Abstract Objectives Ethnic differences in partnership types and sexual mixing patterns may contribute to elevated STI diagnosis rates among England’s Black Caribbean (BC) population. We examined the differences between BC and White British/Irish (WBI) sexual health clinic (SHC) attendees’ reported partnerships and sexual mixing, and whether these differences could explain ethnic inequalities in STI, focusing on attendees reporting only opposite-sex partners (past year). Methods We surveyed attendees at 16 SHCs across England (May to September 2016), and linked their survey responses to routinely collected data on diagnoses of bacterial STI or trichomoniasis ±6 weeks of clinic attendance (‘acute STI’). Behaviourally-heterosexual BC and WBI attendees (n=1790) reported details about their ≤3 most recent opposite-sex partners (past 3 months, n=2503). We compared BC and WBI attendees’ reported partnerships and mixing, in gender-stratified analyses, and used multivariable logistic regression to examine whether they independently explained differences in acute STI. Results We observed differences by ethnic group. BC women’s partnerships were more likely than WBI women’s partnerships to involve age-mixing (≥5 years age difference; 31.6% vs 25.5% partnerships, p=0.013); BC men’s partnerships were more often ‘uncommitted regular’ (35.4% vs 20.7%) and less often casual (38.5% vs 53.1%) than WBI men’s partnerships (p<0.001). Acute STI was higher among BC women than WBI women (OR: 2.29, 95% CI 1.24 to 4.21), with no difference among men.

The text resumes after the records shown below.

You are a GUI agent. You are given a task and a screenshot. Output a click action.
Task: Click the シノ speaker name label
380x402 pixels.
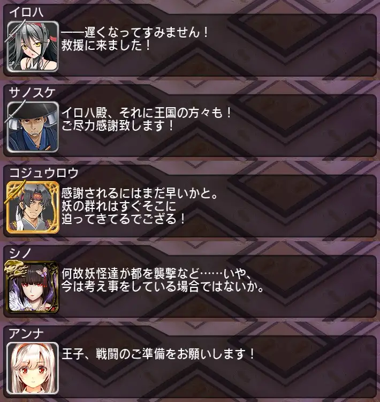[x=20, y=253]
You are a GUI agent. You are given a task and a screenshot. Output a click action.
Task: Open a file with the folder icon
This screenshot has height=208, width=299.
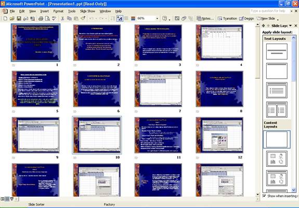pyautogui.click(x=12, y=19)
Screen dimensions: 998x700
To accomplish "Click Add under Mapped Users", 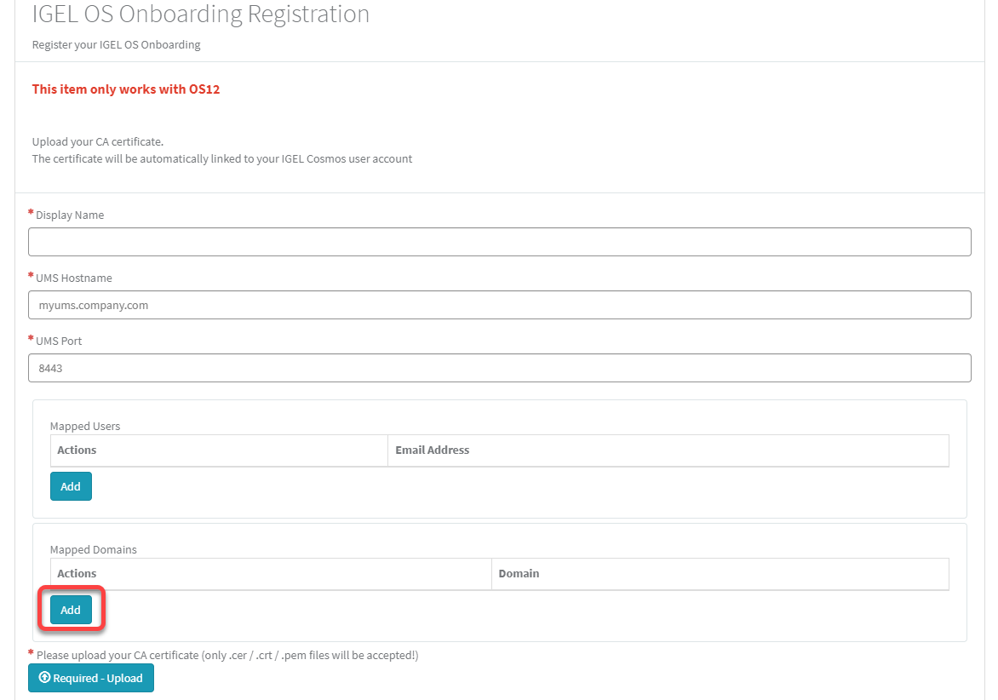I will 71,485.
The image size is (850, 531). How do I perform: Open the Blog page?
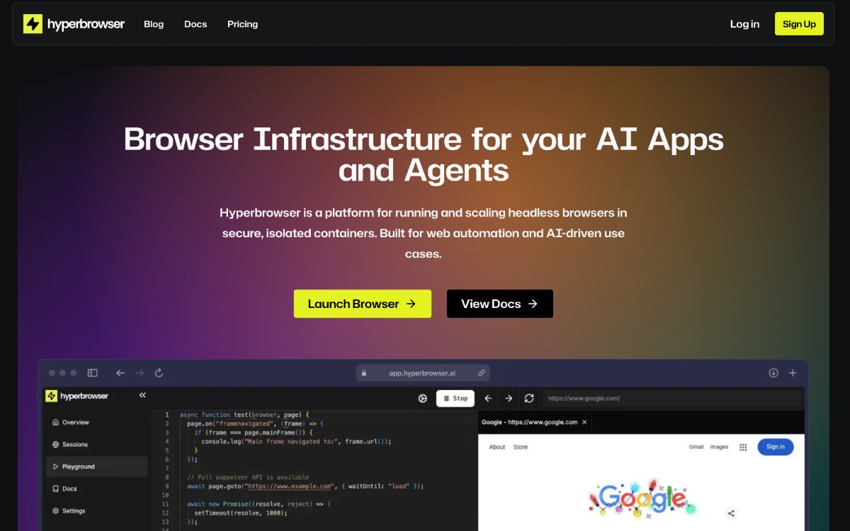pos(154,24)
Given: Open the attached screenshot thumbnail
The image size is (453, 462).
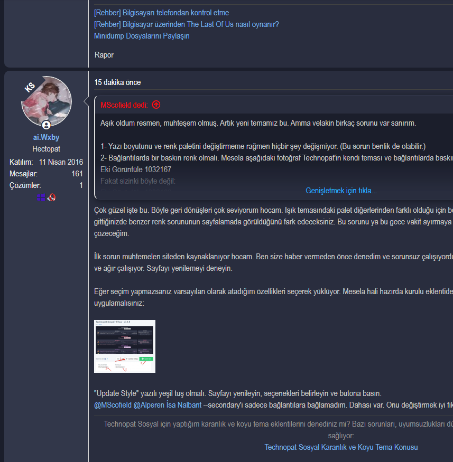Looking at the screenshot, I should [125, 346].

This difference was unaffected by partnerships and mixing: BC women compared with WBI women adjusted OR: 2.31 (95% CI 1.30 to 4.09) after adjusting for age and partner numbers; 2.15 (95% CI 1.07 to 4.31) after additionally adjusting for age-mixing, ethnic-mixing and recent partnership type(s). Conclusion We found that differences in sexual partnerships and mixing do not appear to explain elevated risk of acute STI diagnosis among behaviourally-heterosexual BC women SHC attendees, but this may reflect the measures used. Better characterisation of ‘high transmission networks’ is needed, to improve our understanding of influences beyond the individual level, as part of endeavours to reduce population-level STI transmission.